CONSIGNES:
A. Dans l'entretien sur le label Finisterian Dead End, recopiez le passage allant de « Il s’est passé » jusqu'à « en février 2012. ».
B. D'après l'entretien sur le label Finisterian Dead End, qu'est-ce qui a permis à Laurent de découvrir Pictured, le premier groupe signé sur le label ? Répondez en une à trois phrases.

TEXTE SOURCE:
+-------+

Bonjour Laurent, je te présente brièvement : tu es le boss du label Finisterian Dead End, un label de metal breton: peut-on dire que ce projet est né suite au succès de Breizh Cola? Et si oui, penses-tu qu’il y aura bientôt un Bougna Dead End?
Laurent : Ce pourrait être amusant (Rires) ! Mais non, ça n’a rien à voir avec Breizh Cola, ni un autre produit de Bretagne…
Plus sérieusement, l’histoire dit que ce projet est né en juin 2011 au retour d’un Hellfest: que s’est-il passé depuis ?
Il s’est passé plein de choses… Mais pour faire très simple, effectivement l’idée du label est née en juin 2011. J’ai monté le label de façon totalement virtuelle pendant plusieurs mois.
Qu’entends-tu par virtuel ?
Le temps qu’on créé un site web, notre page Facebook… Pendant ce temps, j’arborais déjà des t-shirts Finisterian Dead End quatre jours après avoir décidé d’avoir monté ce projet. Je me suis baladé huit mois avec mes t-shirts et mes cartes de visite Finisterian Dead End, j’ai rencontré pas mal d’associations locales et ça m’a permis de découvrir le premier groupe qui a été signé sur le label, Pictured qui a marqué les vrais débuts de Finisterian Dead End en février 2012.

+-------+

JEU DE DONNÉES:
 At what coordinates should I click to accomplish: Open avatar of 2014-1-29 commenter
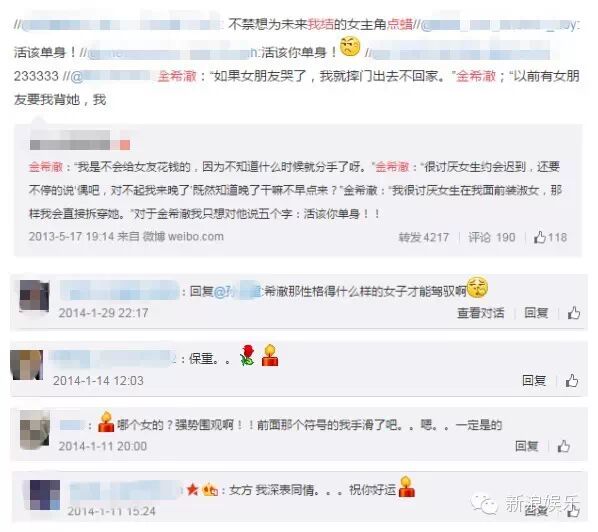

+-------+

CORRIGÉ:
A.
Il s’est passé plein de choses… Mais pour faire très simple, effectivement l’idée du label est née en juin 2011. J’ai monté le label de façon totalement virtuelle pendant plusieurs mois.
Qu’entends-tu par virtuel ?
Le temps qu’on créé un site web, notre page Facebook… Pendant ce temps, j’arborais déjà des t-shirts Finisterian Dead End quatre jours après avoir décidé d’avoir monté ce projet. Je me suis baladé huit mois avec mes t-shirts et mes cartes de visite Finisterian Dead End, j’ai rencontré pas mal d’associations locales et ça m’a permis de découvrir le premier groupe qui a été signé sur le label, Pictured qui a marqué les vrais débuts de Finisterian Dead End en février 2012.

B. Pendant huit mois, Laurent s'est promené avec ses t-shirts et ses cartes de visite Finisterian Dead End et a rencontré pas mal d'associations locales. Ces rencontres lui ont permis de découvrir Pictured, dont la signature a marqué les vrais débuts du label en février 2012.